“Oh, dear, me, Ruthie Fielding! I wish I had never agreed to come without demanding a comfortable carriage.”
“They tell me that there are places on the trail before we get to Freezeout so narrow that a carriage can’t be used. The wagons are going miles and miles around so as to escape the rough places of the straighter trail.”
“Goodness!” exclaimed Miss Cullam in disgust. “Is it necessary to get to Freezeout Camp in such a short time?

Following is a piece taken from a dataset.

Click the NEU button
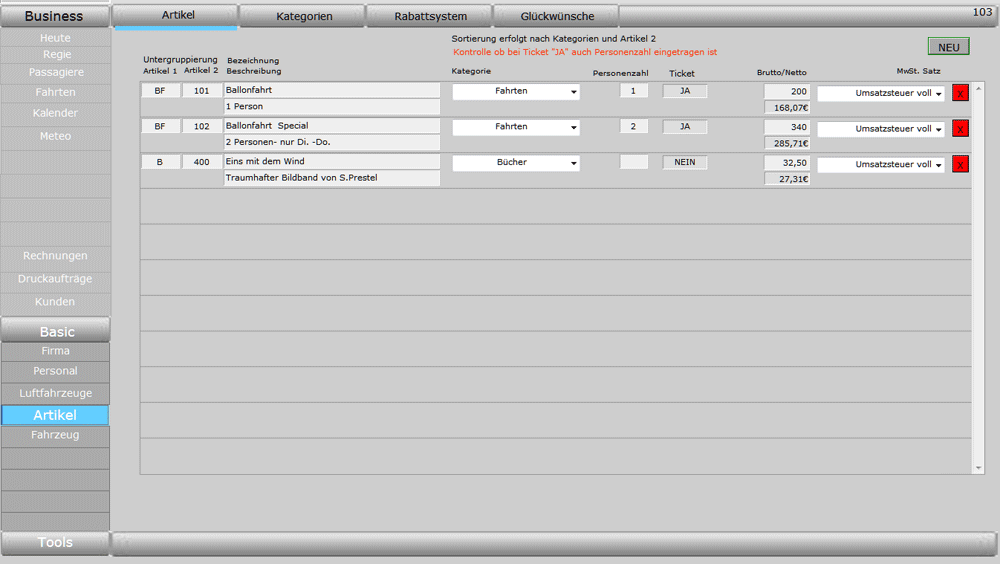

I tell you right now: I am going to rest in bed for two days.”
And she did. The girls were not worried, however. They found plenty to see and to do about the mining town. As for Ruth, she set to work on her scenario, and kept Rebecca Frayne busy with the typewriter, too. She sketched out the scene she had mentioned to Helen, and it was so funny that Rebecca giggled all the time she was typewriting it.
“Goodness!” murmured Ruth. “I hope the audiences will think it is as funny as you do. The only trouble is, unless a good deal of the conversation is thrown on the screen, they will miss some of the best points. Dear me! Such is fate. I was born to be a humorist—a real humorist—in a day and age when ‘custard-pie comedians’ have the right-of-way.”
The third day the party started bright and early on the Freezeout trail. Flapjack Peters was well enough to ride; and he was woefully sorry for what he had done. But he was still too much “twisted” in his mind to be able to tell Ruth just how he came to start away from Yucca with Edith Phelps and Ann Hicks, instead of waiting for the entire party to arrive.
Ann had told all she knew about it at her meeting with Ruth. It remained a mystery why Edith had come to Yucca; why she had kept Ann and her friends apart; and why at Handy Gulch she had abandoned both Ann and Flapjack Peters.
“She met a man here, that’s all I know,” said Ann, with disgust.
“Maybe it was the man who wrote her from Yucca,” said Helen to Ruth.
“‘Box twenty-four, R. F. D., Yucca, Arizona,’” murmured Ruth. “We should have made inquiries in Yucca about the person who has his mail come to that postbox.”